The classic anise-flavored spirit of Greece known as ouzo has rapidly spread around the world. It’s a signature Greek flavor, and production really took off after Greece declared its independence in the 19th century. Ouzo also had a major jump in popularity when production of absinthe in Europe slowed—people enjoyed ouzo’s smooth flavor and likened it to absinthe without the wormwood taste. If you want to try ouzo the Greek way, head to any of the country’s many ouzeries—bars where ouzo and small plates of appetizers are served.

Aragh Sagi – Iran

Since alcohol has been prohibited in Iran since 1979, this illicit drink known as aragh sagi is primarily produced in private homes, in strict secrecy.
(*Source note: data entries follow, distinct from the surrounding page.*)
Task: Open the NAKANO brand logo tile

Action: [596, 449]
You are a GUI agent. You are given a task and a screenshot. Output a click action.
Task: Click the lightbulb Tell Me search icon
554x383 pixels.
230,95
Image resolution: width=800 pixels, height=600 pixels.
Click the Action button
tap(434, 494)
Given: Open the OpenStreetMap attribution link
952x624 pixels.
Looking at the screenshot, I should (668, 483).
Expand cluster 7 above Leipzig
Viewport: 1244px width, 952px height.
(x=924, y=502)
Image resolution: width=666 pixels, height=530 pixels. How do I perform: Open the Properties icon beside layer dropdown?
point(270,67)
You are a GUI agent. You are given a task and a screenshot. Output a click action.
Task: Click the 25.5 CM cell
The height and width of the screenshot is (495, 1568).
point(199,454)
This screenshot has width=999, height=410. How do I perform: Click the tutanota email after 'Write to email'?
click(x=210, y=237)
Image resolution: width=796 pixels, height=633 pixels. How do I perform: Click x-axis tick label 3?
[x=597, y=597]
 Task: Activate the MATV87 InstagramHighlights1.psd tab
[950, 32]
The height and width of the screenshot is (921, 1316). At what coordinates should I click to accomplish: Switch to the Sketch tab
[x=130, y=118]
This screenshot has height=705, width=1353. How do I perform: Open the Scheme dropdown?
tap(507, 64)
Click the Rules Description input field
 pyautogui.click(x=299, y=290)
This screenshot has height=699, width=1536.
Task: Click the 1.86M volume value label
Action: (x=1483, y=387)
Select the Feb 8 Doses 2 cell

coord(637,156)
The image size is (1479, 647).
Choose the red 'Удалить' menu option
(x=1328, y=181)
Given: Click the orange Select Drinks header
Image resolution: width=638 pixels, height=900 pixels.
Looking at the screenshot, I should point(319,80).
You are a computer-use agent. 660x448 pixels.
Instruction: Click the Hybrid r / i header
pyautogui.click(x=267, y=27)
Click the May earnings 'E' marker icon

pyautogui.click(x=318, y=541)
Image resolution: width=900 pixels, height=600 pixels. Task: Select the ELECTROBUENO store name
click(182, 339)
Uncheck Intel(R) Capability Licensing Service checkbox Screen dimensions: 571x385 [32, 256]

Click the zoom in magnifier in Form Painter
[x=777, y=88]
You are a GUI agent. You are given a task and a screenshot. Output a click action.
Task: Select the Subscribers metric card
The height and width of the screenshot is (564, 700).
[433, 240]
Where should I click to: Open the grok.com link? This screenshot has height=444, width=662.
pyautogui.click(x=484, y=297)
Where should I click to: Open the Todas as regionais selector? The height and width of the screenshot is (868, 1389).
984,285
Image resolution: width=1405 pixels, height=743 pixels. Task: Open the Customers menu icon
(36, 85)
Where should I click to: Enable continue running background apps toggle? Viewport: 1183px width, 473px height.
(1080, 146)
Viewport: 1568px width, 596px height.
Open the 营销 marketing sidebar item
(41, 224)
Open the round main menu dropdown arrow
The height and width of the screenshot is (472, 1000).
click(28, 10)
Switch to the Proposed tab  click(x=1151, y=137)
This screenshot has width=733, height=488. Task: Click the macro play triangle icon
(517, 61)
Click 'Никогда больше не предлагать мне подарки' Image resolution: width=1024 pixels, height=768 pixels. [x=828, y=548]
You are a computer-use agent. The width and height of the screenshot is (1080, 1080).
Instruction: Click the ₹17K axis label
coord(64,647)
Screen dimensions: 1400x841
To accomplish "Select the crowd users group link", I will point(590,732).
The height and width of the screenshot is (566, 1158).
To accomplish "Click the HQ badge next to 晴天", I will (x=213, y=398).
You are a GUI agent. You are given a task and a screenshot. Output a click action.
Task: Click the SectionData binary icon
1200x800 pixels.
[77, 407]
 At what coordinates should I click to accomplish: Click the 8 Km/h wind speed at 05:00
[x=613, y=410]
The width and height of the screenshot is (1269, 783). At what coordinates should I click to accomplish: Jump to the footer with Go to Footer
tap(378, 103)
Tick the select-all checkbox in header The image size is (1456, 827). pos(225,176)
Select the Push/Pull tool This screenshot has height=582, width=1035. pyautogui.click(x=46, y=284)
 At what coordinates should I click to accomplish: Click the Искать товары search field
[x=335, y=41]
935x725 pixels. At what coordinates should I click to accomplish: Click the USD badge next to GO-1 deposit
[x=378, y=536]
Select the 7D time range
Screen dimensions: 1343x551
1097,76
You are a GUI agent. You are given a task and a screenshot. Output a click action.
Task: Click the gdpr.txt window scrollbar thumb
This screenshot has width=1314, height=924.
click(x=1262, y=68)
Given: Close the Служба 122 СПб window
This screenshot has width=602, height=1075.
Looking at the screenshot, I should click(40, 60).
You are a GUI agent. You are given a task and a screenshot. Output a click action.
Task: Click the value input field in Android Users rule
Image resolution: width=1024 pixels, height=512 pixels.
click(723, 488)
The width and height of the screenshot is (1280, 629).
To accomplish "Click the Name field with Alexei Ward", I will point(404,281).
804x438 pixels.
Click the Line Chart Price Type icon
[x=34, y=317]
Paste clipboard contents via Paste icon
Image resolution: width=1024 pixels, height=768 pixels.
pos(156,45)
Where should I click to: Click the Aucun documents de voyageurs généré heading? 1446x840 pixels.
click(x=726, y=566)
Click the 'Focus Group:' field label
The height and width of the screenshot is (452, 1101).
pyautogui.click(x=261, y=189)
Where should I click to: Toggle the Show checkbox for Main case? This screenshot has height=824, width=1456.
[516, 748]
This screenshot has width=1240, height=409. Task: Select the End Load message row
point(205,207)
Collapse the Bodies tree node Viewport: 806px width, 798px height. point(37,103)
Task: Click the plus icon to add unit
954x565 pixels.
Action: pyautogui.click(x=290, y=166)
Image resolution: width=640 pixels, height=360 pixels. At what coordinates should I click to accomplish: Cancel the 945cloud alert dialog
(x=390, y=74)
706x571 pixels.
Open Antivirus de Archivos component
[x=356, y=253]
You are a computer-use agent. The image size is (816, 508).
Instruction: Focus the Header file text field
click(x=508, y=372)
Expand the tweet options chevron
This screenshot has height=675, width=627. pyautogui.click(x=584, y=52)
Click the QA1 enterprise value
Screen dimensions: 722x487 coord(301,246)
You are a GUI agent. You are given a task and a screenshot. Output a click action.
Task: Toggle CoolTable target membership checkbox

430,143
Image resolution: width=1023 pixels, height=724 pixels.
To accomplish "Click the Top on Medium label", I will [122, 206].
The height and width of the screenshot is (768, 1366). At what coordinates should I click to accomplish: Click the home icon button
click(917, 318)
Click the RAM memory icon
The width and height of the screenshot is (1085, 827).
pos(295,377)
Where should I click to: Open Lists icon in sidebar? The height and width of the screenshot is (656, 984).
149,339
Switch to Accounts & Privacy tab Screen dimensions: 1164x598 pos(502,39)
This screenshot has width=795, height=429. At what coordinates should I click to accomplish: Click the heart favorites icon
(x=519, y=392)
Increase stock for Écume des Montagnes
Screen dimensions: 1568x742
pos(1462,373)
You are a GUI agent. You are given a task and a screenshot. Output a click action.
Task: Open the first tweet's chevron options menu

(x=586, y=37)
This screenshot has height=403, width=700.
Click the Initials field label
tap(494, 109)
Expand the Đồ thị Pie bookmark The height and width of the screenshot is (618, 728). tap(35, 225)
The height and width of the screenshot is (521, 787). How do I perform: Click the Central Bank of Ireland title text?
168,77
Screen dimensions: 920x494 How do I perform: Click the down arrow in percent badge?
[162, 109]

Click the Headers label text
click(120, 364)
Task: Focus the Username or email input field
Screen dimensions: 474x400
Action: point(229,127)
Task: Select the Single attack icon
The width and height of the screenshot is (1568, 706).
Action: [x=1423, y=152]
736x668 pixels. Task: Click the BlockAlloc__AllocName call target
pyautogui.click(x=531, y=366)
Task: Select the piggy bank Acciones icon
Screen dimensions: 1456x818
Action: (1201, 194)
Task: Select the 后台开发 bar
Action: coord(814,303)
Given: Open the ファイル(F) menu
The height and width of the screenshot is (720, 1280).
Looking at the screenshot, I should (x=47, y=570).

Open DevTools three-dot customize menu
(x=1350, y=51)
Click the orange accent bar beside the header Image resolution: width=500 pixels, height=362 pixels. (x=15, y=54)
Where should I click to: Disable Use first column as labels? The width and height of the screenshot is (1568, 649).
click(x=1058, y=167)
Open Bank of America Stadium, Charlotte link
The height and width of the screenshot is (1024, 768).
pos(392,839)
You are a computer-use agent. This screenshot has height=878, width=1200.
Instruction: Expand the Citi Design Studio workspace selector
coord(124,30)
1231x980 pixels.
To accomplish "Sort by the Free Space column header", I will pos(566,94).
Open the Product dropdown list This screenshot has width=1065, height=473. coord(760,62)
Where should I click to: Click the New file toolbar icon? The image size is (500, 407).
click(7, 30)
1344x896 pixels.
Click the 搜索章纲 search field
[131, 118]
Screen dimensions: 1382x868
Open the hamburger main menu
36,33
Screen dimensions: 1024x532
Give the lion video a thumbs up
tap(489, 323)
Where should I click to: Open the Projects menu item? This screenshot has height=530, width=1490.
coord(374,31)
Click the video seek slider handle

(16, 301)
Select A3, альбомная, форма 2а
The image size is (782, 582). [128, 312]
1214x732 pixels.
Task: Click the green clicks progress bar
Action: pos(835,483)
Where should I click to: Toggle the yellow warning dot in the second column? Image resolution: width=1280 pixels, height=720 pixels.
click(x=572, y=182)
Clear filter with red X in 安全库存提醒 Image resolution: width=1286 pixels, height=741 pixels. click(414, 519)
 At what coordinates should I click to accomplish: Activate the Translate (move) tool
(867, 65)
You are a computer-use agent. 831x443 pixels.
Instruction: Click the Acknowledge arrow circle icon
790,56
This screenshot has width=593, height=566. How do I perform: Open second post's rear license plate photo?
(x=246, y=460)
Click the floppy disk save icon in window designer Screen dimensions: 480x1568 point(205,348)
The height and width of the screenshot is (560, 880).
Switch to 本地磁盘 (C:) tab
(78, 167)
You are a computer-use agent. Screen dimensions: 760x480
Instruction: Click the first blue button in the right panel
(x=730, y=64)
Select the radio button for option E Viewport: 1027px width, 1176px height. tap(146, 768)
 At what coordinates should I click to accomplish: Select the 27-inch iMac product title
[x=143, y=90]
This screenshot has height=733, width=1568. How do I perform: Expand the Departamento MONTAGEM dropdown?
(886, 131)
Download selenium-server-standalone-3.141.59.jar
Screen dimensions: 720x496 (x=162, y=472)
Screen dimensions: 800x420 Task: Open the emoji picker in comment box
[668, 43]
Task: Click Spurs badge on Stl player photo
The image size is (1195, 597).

Before 1979, there were several professional legal producers, whose recipes were appropriated by private producers in order to keep a small amount of alcohol circulating throughout the country. Aragh sagi is made from fermented raisins and is generally served mixed with water. It can be quite dangerous to imbibe since it’s produced at home, the alcohol content can be as high as 60 percent ABV.

Pisco – Peru

Another native variety of fruit brandy that’s common in South America is pisco—a type of brandy made by distilling fermented grape juice. It’s produced in both Chile and Peru, and has been part of the local culture in the winemaking regions of both countries since the early 17th century. Pisco is aged for a minimum of three months in glass containers, and is completely free from flavoring or coloring agents. Pisco can be served on its own, but it’s a popular addition in cocktails like the pisco sour, or pisco punch.